▸ **EXERCISE**: The entries must be set down again word for word; no pictures belong in the copy.
# # # # # # #
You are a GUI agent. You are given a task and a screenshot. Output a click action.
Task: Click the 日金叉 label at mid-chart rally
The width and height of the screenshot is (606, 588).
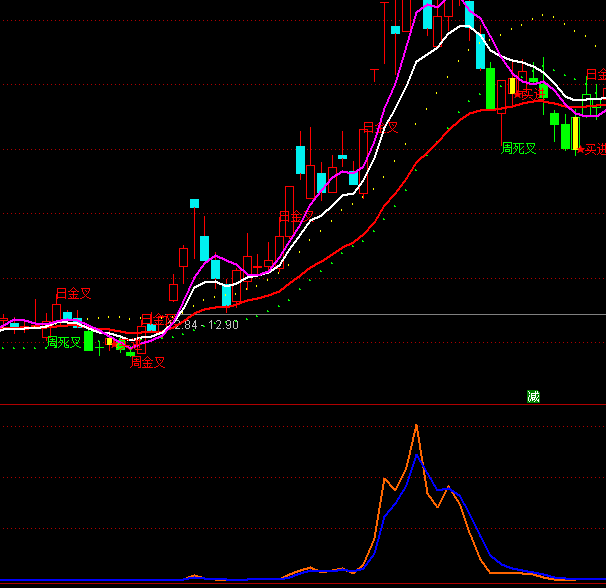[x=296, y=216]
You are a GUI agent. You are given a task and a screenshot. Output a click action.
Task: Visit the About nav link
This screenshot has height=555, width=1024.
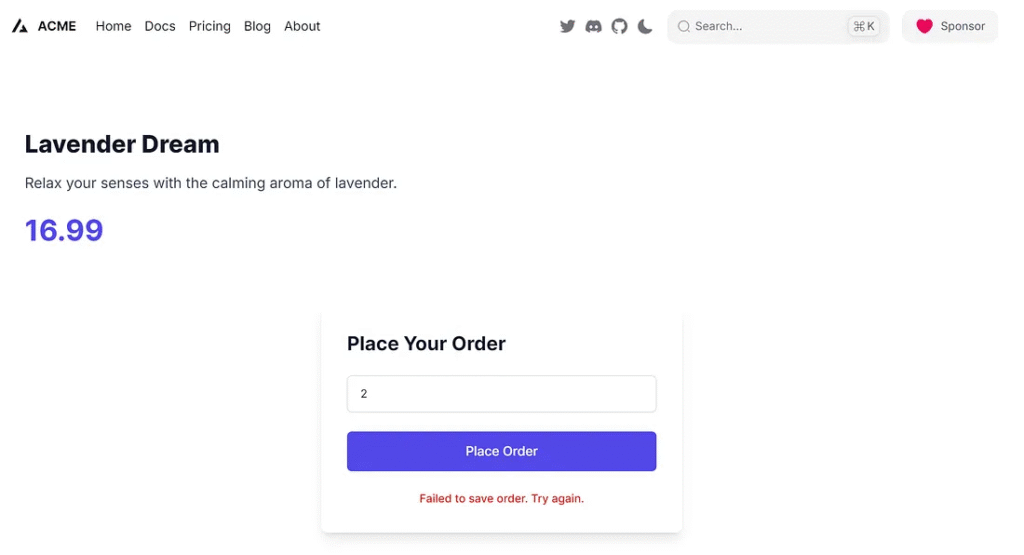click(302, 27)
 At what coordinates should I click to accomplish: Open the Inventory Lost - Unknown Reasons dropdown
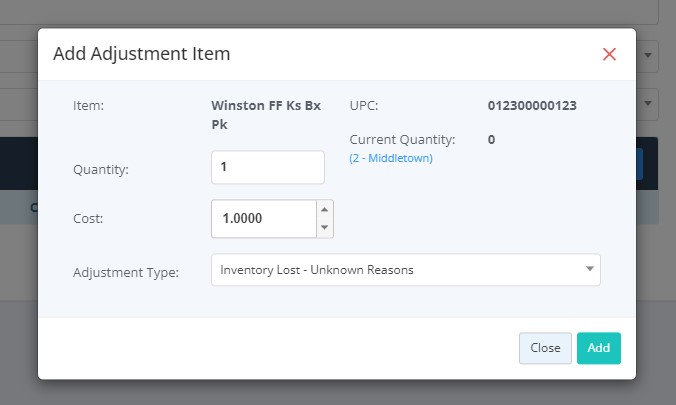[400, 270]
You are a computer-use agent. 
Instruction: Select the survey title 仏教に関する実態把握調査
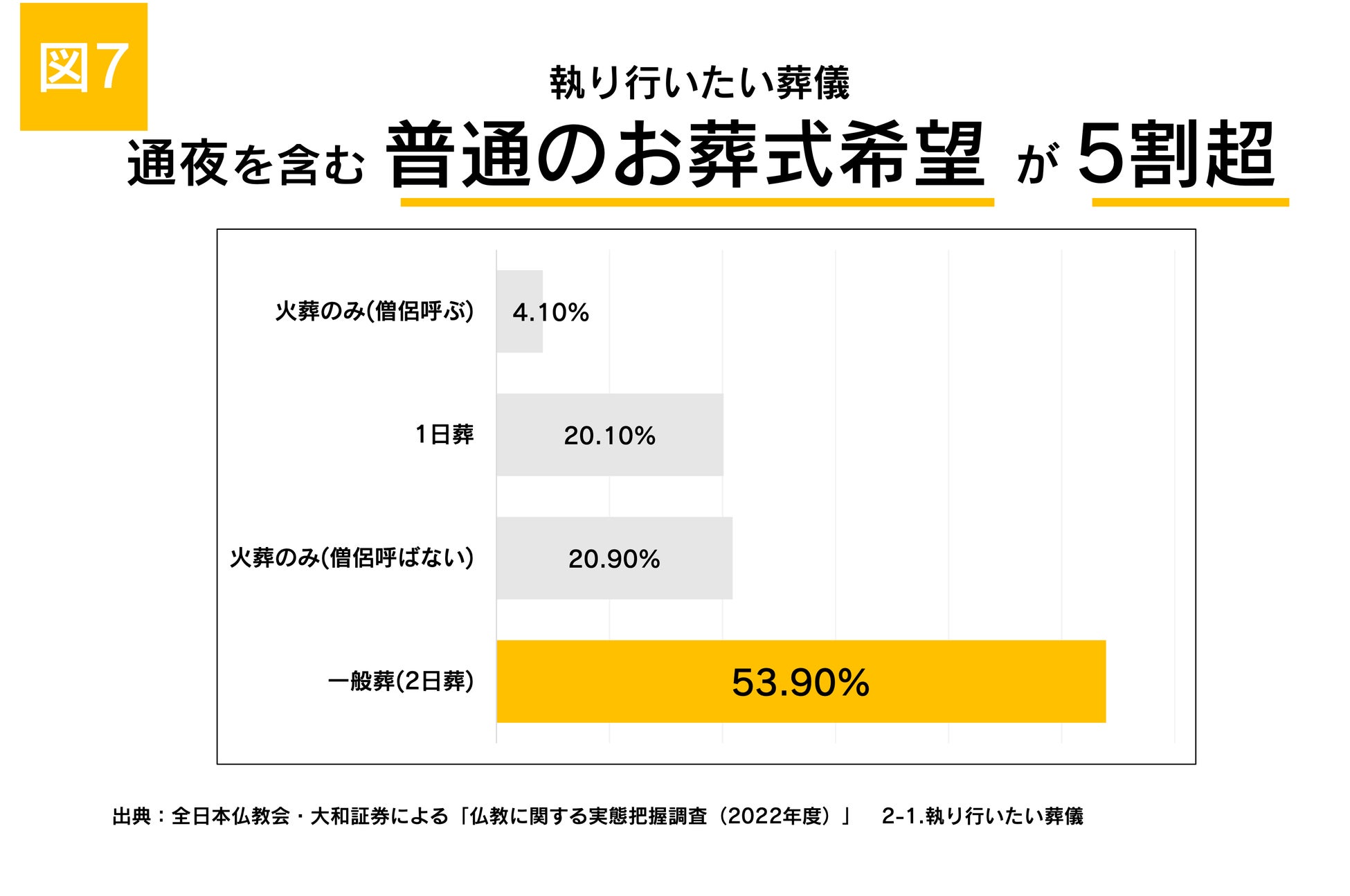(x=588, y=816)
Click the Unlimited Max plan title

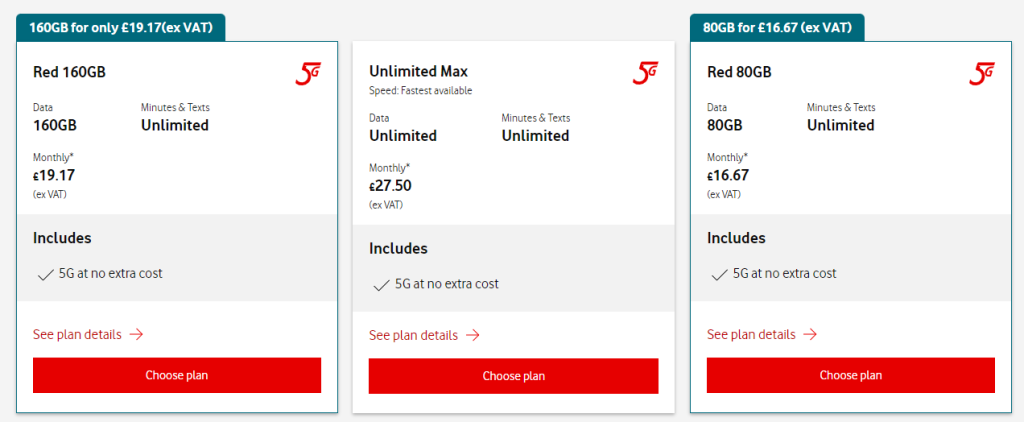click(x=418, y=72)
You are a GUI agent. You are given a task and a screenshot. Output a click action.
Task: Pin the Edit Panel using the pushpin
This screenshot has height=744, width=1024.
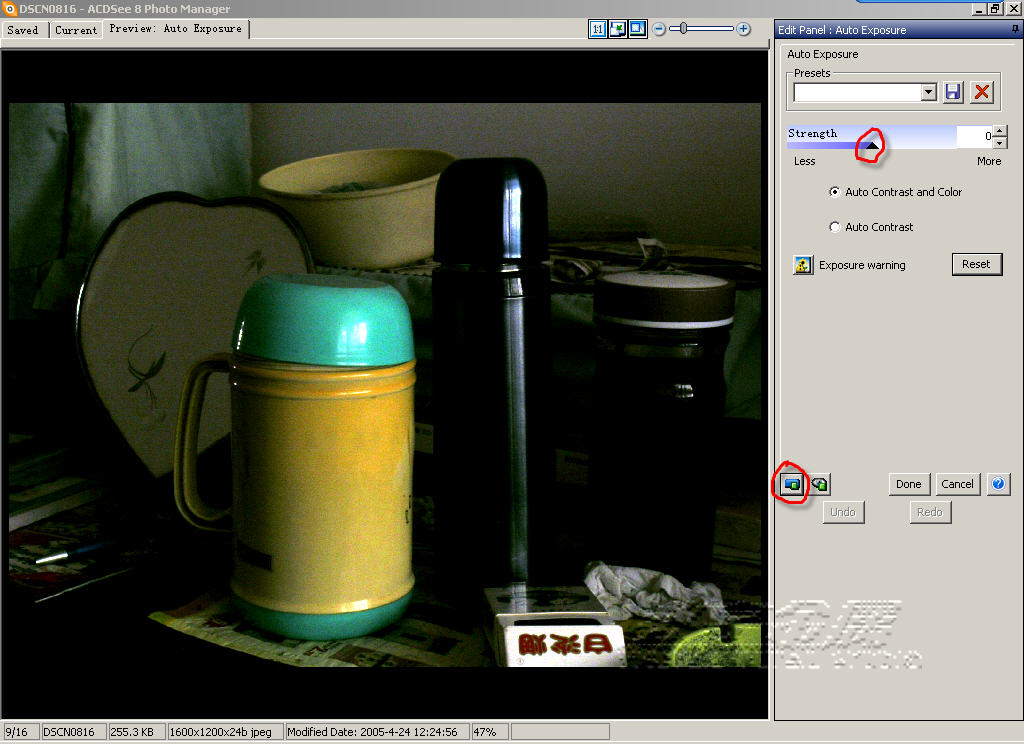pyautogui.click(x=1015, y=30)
# # # # # # #
▸ **ANSWER FOR THE TASK**:
You are a GUI agent. You are given a task and a screenshot. Output a click action.
Task: Click the 日金叉 label at mid-chart rally
The width and height of the screenshot is (606, 588).
[x=296, y=216]
You are a GUI agent. You are given a task and a screenshot. Output a click action.
Task: Visit the About nav link
This screenshot has height=555, width=1024.
click(302, 27)
 At what coordinates should I click to accomplish: Open the Inventory Lost - Unknown Reasons dropdown
[400, 270]
You are a computer-use agent. 
Instruction: Select the survey title 仏教に関する実態把握調査
(x=588, y=816)
Click the Unlimited Max plan title

click(x=418, y=72)
You are a GUI agent. You are given a task and a screenshot. Output a click action.
Task: Pin the Edit Panel using the pushpin
This screenshot has height=744, width=1024.
pyautogui.click(x=1015, y=30)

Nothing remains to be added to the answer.